Danny Lämmerhirt works on the politics of data, sociology of quantification, metrics and policy, data ethnography, collaborative data, data governance, as well as data activism. You can follow his work on Twitter at @danlammerhirt. He was research coordinator at Open Knowledge Foundation.
I am not very knowledgeable of all these issues. My centre of interest is Official statistics when conforming to the Fundamental principles of official statistics as adopted by the UN General Assembly http://unstats.un.org/unsd/dnss/gp/fundprinciples.aspx.
With such a global agreement, I would guess that there could be preferred or best licence to be used by governments when opening their aggregated statistical data.
Any suggestion?
This report is useful and very comprehensive, but I’m puzzled by the following:
“Copyright may also apply differently depending on the type of public sector body. For example, in the United Kingdom, Crown Copyright applies to government agencies which have ‘Crown status’. Other public sector bodies that do not fall under Crown Copyright would possibly not be able to apply the same custom open licences that government bodies use. The Open Government Licence 2.0 and 3.0 address this issue by being applicable to rights beyond Crown Copyright.”
As far as I can see all versions of the OGL support normal copyright and database right as well as Crown Copyright. Version 1.0 was problematic for other reasons, but any public sector body in the UK could use it.
Some comments purely on the UK context:
The approach recommended in the report would make sense if we were developing policy on open government data from day one. However I think applying this approach in the UK now would be a retrograde step.
As near as I can tell the report categorises the Open Government Licence (OGL) as a “custom licence”, but it’s not – the OGL is too widely used for that. (There are certainly too many bespoke variations of the OGL floating around, however. We should work to discourage those.)
Following the approach in the report, the alternatives would be to adopt either CC0 or CC BY in place of the OGL.

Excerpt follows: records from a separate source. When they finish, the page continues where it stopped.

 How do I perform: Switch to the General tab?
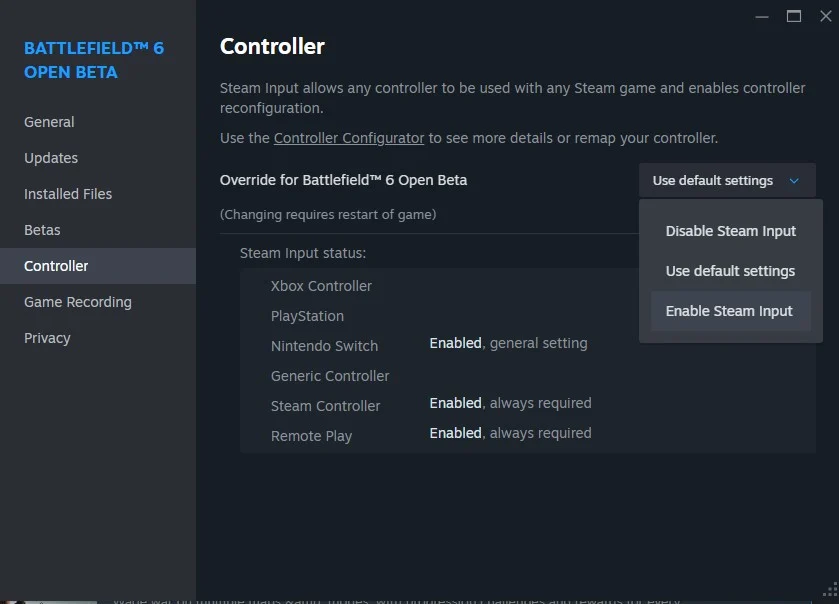(49, 122)
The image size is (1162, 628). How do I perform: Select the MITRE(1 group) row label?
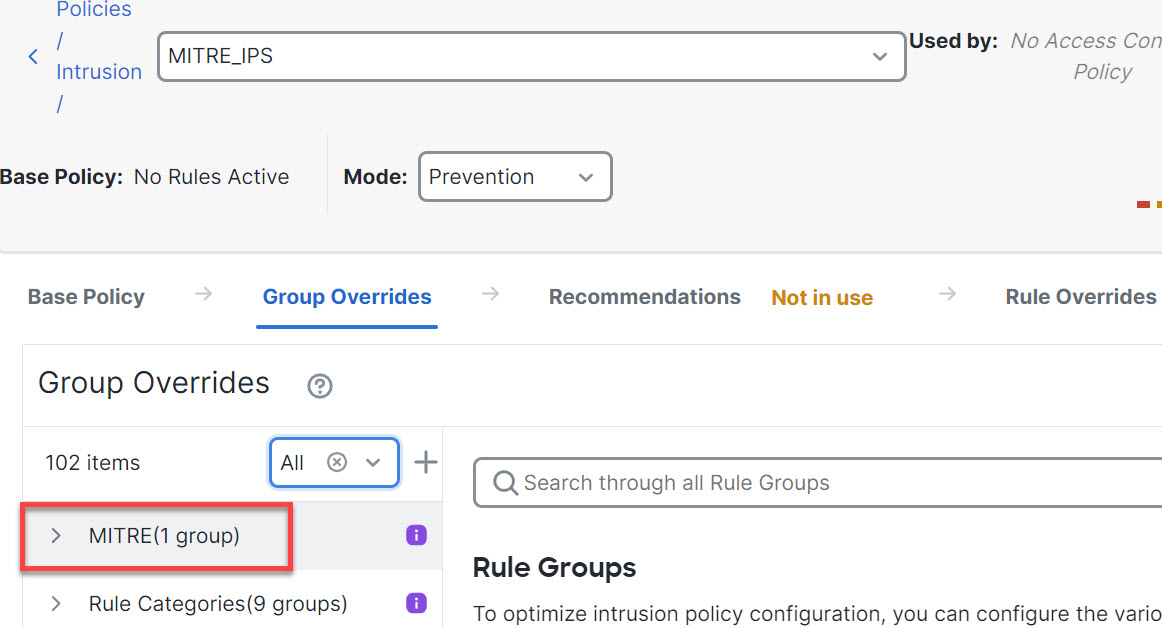[164, 536]
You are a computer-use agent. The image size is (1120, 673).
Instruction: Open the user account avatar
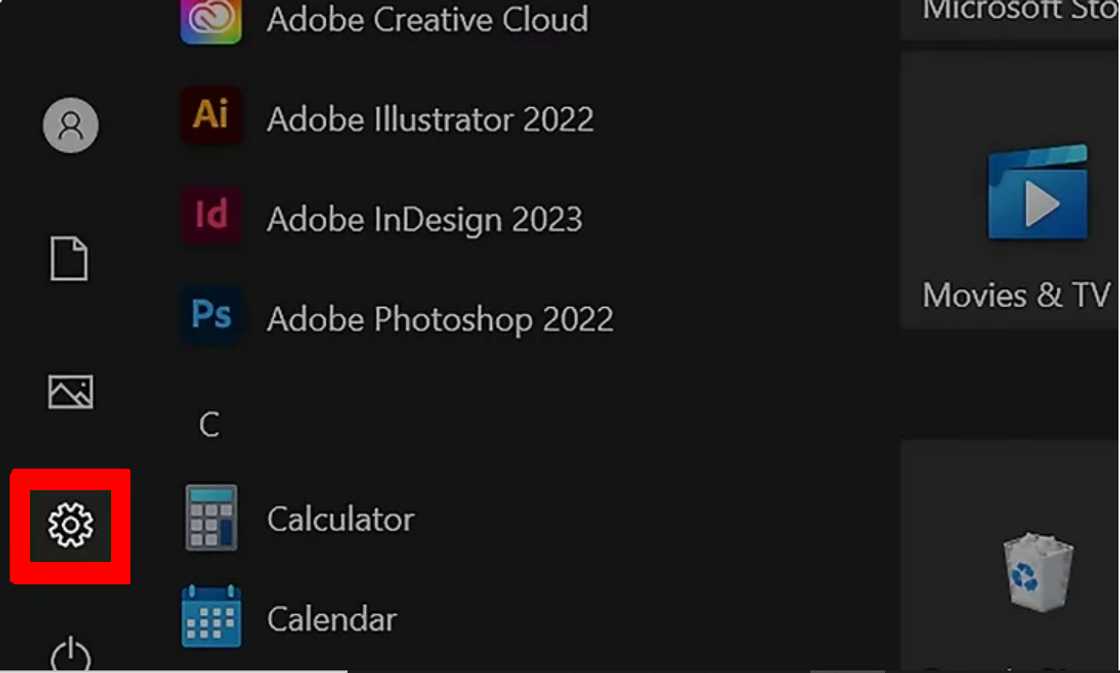pos(70,125)
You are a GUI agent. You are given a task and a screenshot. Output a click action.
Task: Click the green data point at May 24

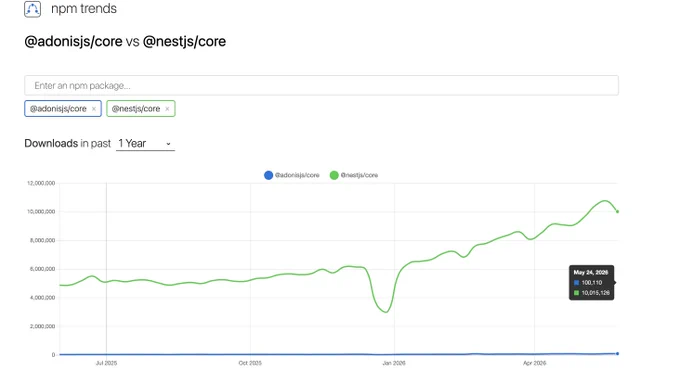point(618,212)

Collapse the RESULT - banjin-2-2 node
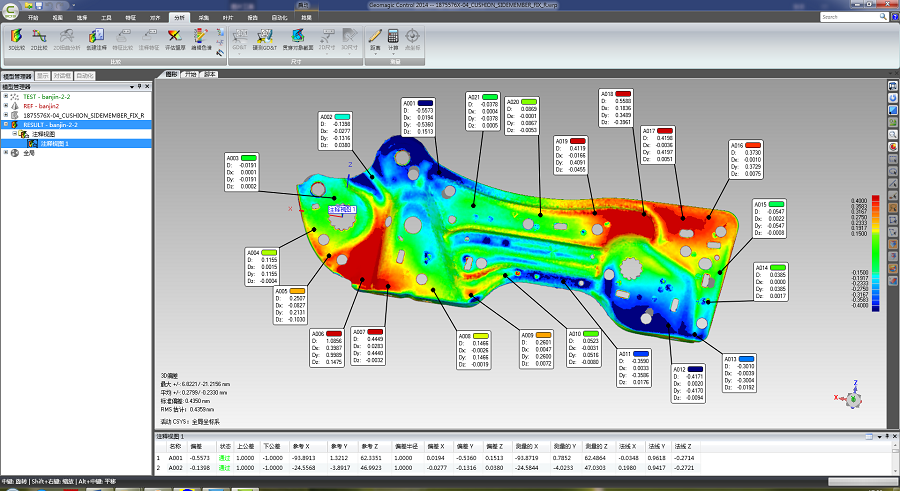tap(6, 125)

CC0 may make sense for some basic data infrastructure where knowing the source doesn’t matter. But generally attribition is important for public sector data, because sourcing the data to a government body establishes that the data is authoritative. I think the report understates the importance of attribution for public sector data.
CC BY is an excellent licence. But the OGL is already explicitly compatible with CC BY – any dataset released under the OGL can be relicensed as CC BY. OGL is slightly more permissive than CC BY, so it’s difficult to see an argument for replacing OGL with CC BY because re-users would lose some rights.

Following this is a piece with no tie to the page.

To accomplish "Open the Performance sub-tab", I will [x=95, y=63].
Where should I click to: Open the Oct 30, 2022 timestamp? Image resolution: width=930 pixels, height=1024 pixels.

Perhaps a better approach in the UK would be for public bodies to tell re-users more clearly that they are welcome to re-use the data under either OGL or CC BY?
Glad for your thoughtful comment :)
> But generally attribition is important for public sector data, because sourcing the data to a government body establishes that the data is authoritative.

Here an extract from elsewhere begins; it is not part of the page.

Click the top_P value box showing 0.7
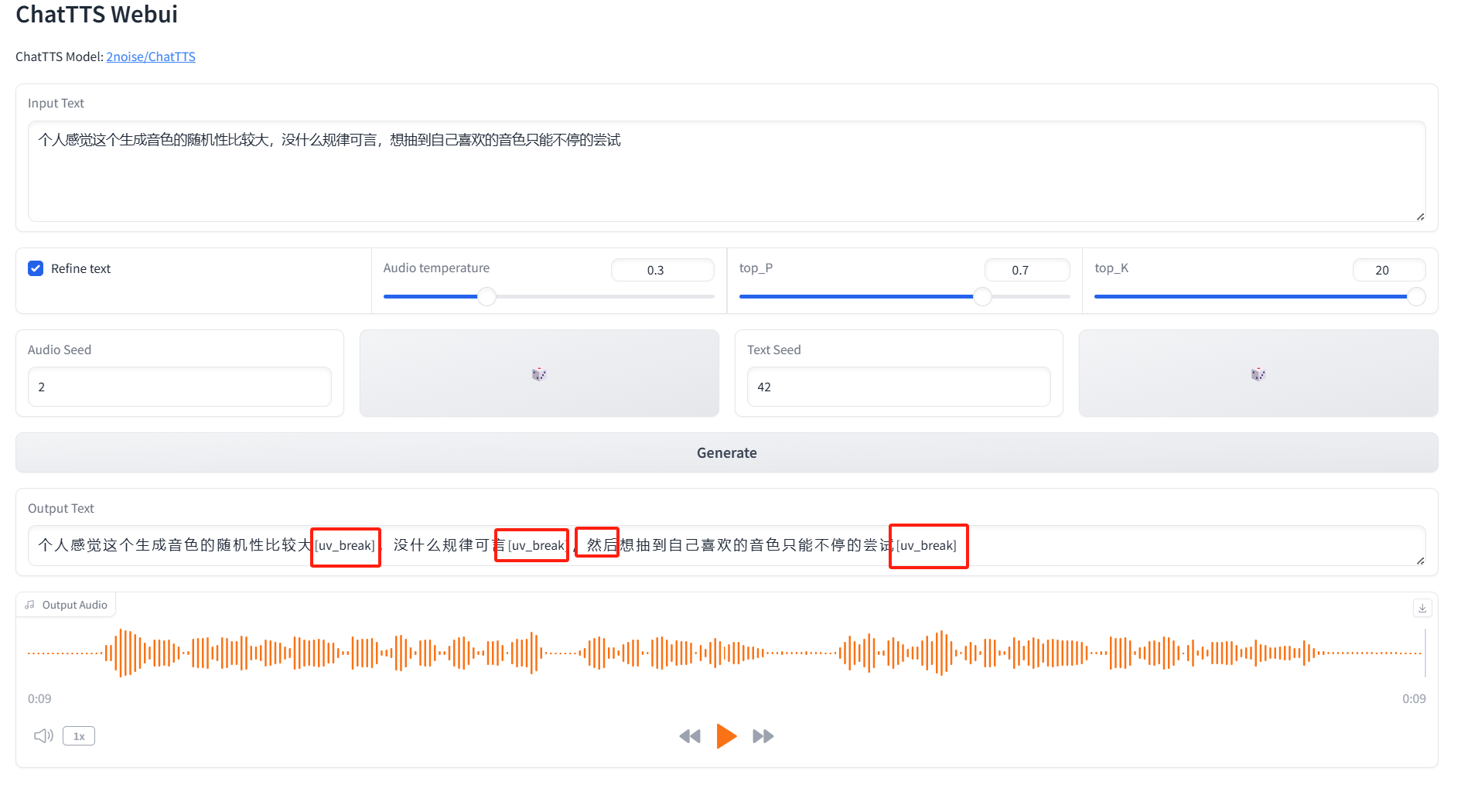This screenshot has width=1478, height=812. coord(1026,270)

I feel like this logic is a bit inverted. “Establishing the data as authoritative” is a _possible_ desire of the third party using the data. If this is a valuable property, they will cite it. If it’s not, then they won’t. (Maybe their use-case is a chatbot when that citation doesn’t fit their flow — I dunno.) The type of thinking that leads a gov publisher to impose the “establishing of the data as authoritative” on downstream users… well, that seems quite an overbearing and paternal perspective
No; my point is about the importance of attribution for end users.
Generally it’s reasonable to expect to know where data comes from if we’re placing reliance on it. This isn’t about public bodies imposing their own view about the authority of the data; it’s about ensuring that end users have the opportunity to make that judgement themselves.
The OGL (including the version used in Canada) in sufficiently flexible to allow for attribution outside the “flow” of an app etc.